Would someone with fever and sepsis present in pain and with anxiety? Peritonitis is the most painful of bowel conditions and often leads to death, so yes is the answer to both those questions.
Yet had I not gotten my records...I would not know that my GP just thought "I read too much on the internet" and ergo didn't need the test (in other words she thought it was in my head)....
nor would I know that in ER they had labeled me as anorexic which I am not nor have I ever been.
I also discovered that my GP had listed me as pre-diebetic 5 years prior, but she never told me of this condition.
Yet these type occurances are going to become more and more commonplace, no one really taking the time to listen or do the old fashioned hands on the patient diagnosis....one doctor never even palpated my abdomen!!
My assumption was, treat them as sentient being and they will return the favor...I could not have been more wrong.
It's very important people to supervise your own doctors if you want to be sure and get the best care.
I take my case file with me now, and ask them about things they have written or said.
Fully half the time I get a blank stare...or an "I said that?" back !!! NO LIE. MY GP even forgot I was a thyroid patient...after treating me for 20 years for it....
BTW several news services ran the EMR story, one saying Obama's plan proposed a $44,000.oo dollar fee for doctors refusing to go to the canned notes, another said they may not be allowed to even participate in whatever new system is put in place...both of these punitive measure would merit legal challenge but will that happen is the question...it will take some group of physicians serious about patient care to protect us and their own civil rights. Take the humanity out of the practice of medicine and it is humanity that will suffer.

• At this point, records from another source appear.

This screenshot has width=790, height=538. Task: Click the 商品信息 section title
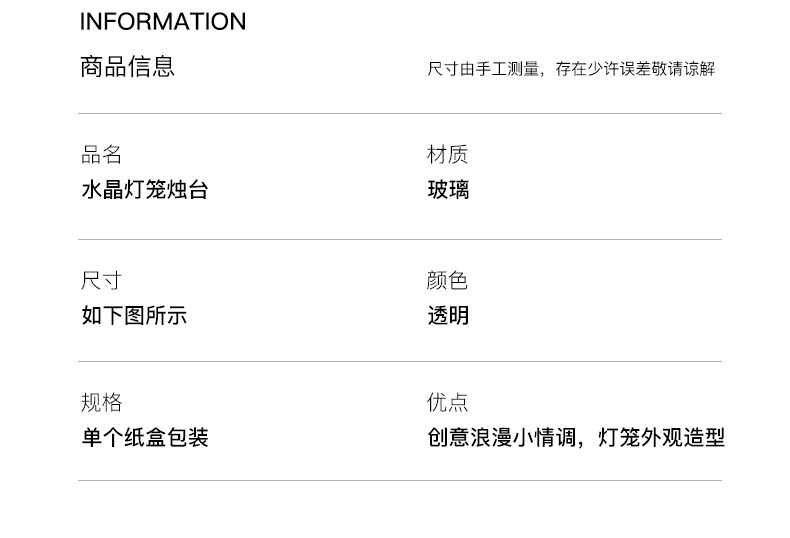pyautogui.click(x=127, y=67)
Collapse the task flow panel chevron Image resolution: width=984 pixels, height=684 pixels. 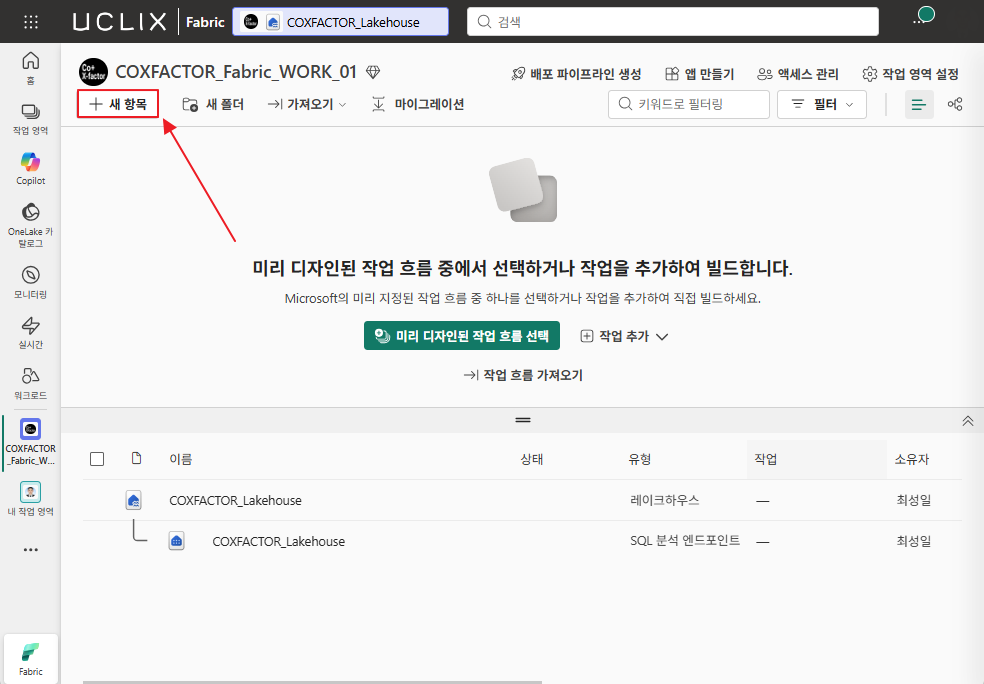point(968,421)
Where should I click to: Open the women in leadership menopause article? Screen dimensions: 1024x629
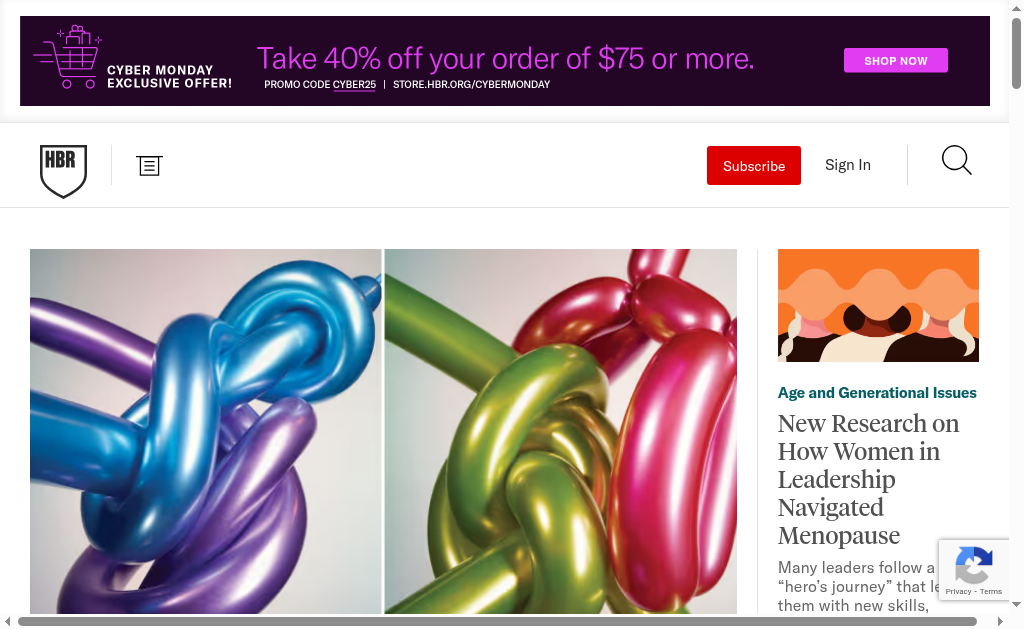tap(868, 479)

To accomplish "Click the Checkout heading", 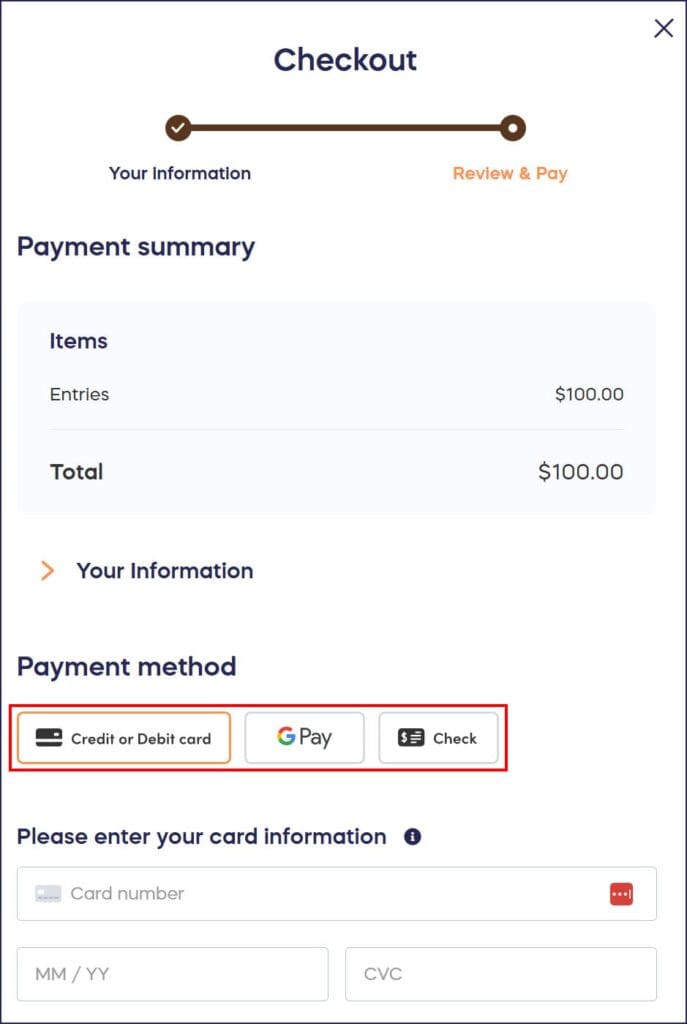I will click(x=344, y=60).
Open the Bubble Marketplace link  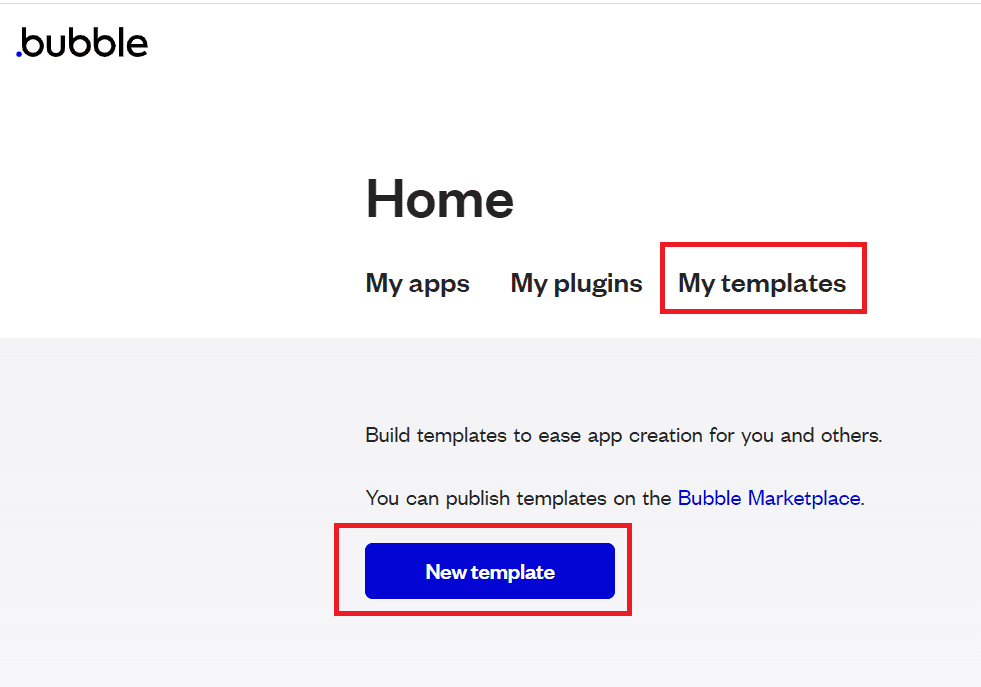click(x=768, y=498)
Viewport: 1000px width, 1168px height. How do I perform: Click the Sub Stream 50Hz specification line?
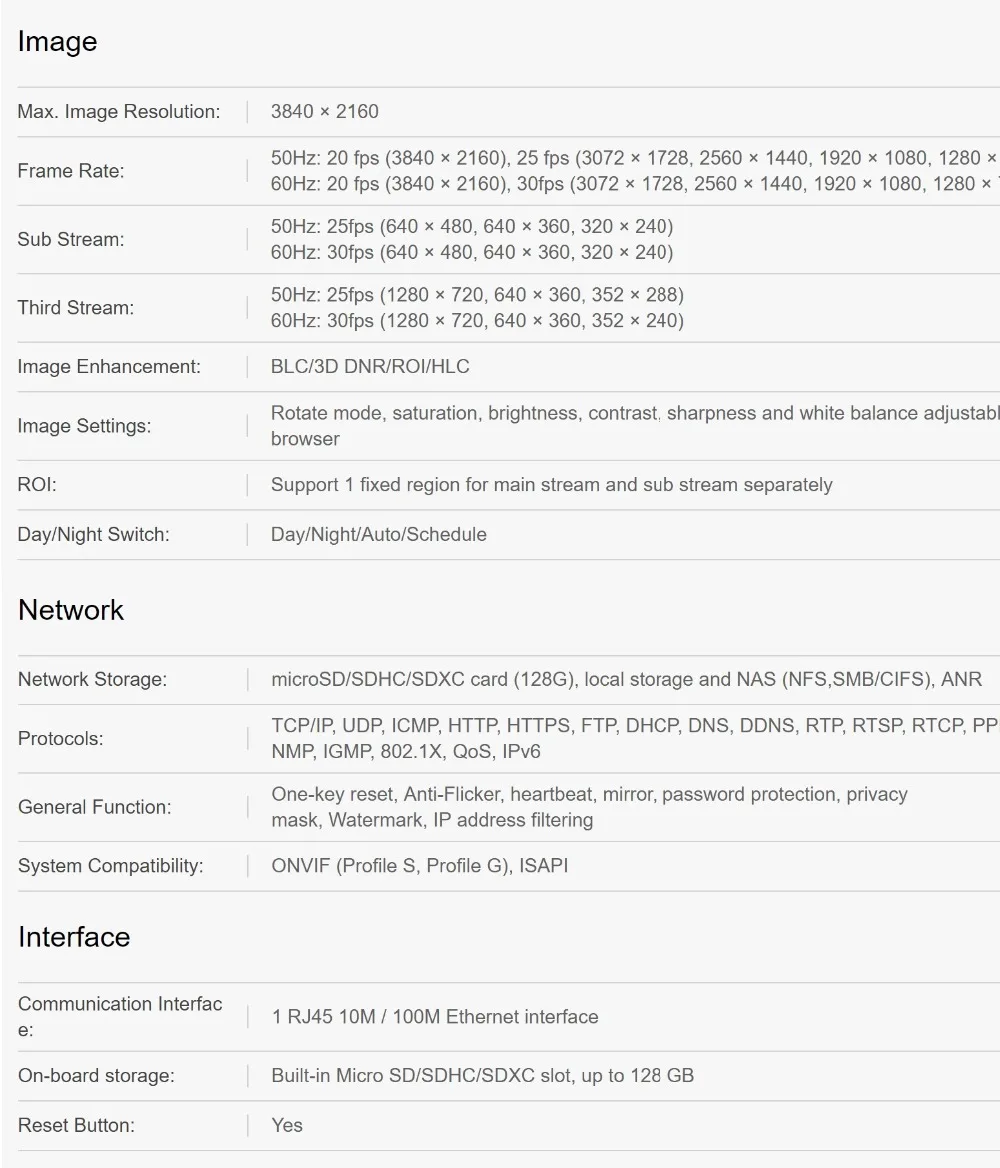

It's no wonder some docs are unfamilar with a case who have worked on us for years...they spend 10 minutes, followed by 5 minutes of pulling up tagged words and writting your scripts...yet efficiency does not spell efficacy in treatment.

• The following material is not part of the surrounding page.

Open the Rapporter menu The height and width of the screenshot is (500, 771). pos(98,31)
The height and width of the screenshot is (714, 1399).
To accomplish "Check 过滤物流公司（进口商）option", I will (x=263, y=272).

The problem is: Many people trust their doctors and do not think them capable of error.
My experience has taught me to trust but verify. Doctors are also human, have way too many patients to remember everyone well...and sometimes have their own memory issues, not to mention not all are equally intelligent or well trained.

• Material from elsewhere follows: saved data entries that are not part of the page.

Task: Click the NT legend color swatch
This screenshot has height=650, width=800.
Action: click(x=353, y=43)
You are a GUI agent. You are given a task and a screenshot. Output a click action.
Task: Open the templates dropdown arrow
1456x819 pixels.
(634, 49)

Experience also teaches that some professions have a preponderance of big egos amongst their ranks. Doctors are right up there is this arena as any nurse worth her salt will be only too happy to tell you...this, only exaserbated by patients blithly going along with all treatments or lack thereof in what many label "the God syndrome",,,,"they know so much they must be always right"....in this case...it spells disaster for patients to take that attitude...better to question than to assume...better to query which may just jog the doc into thinking of something they overlooked...which may take 5 more minutes but could spare us untold sufferings.
The trouble with patients is we have become all too patient and complacent...to our own undoing.
Doctor also suffer from being threatened by informed patients, not all do this, but some indeed do. They are not used to proactive patients supervising or participating fully in their own care or treatment. They also feel themselves to be so vastly superior in their knowledge and training that they could not possibly entertain the idea that a patient may be right in knowing their own body, while they in their diagnosis might, just might be wrong. This type informed debate is all too often akin to questioning the Pope, in my experience.
This may be the only down side to requesting all your records...however, in this case, what you don't know could kill you...so IMHO it is worth the risk of ruffled feathers to take those risks. If that means you end up with a different doc, who finds your curiosity and willingness to study refreshing instead of threatening...than so much the better. If not, at least you watching them may keep them fully on their toes for once that day.
Yet either way, stay informed, it's your body, and you only get one of them.